---- EXERCISE MATERIAL

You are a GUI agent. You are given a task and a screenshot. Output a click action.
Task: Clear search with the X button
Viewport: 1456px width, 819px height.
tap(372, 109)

--------
---- EXERCISE MATERIAL

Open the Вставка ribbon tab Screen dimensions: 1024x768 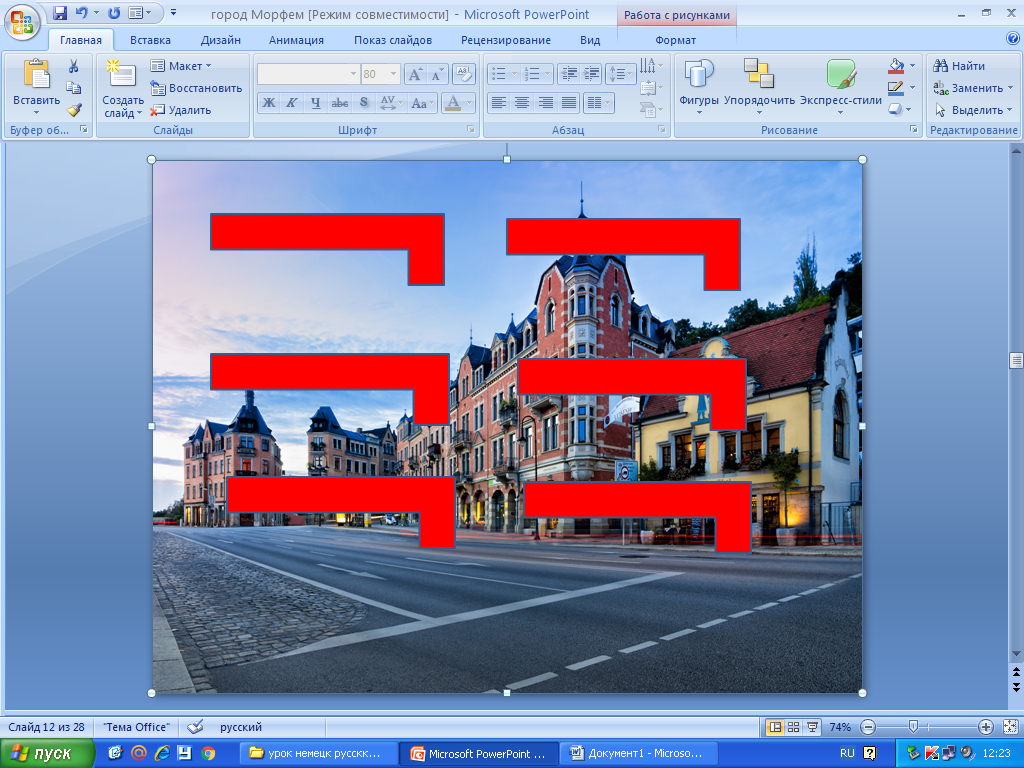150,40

--------
---- EXERCISE MATERIAL

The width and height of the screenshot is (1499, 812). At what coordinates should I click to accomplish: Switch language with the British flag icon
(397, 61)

--------

_PROBLEM DETAILS_: Count the lines of the data above that contain the word "with", and state only the number.

_ANSWER TO THE TASK_: 2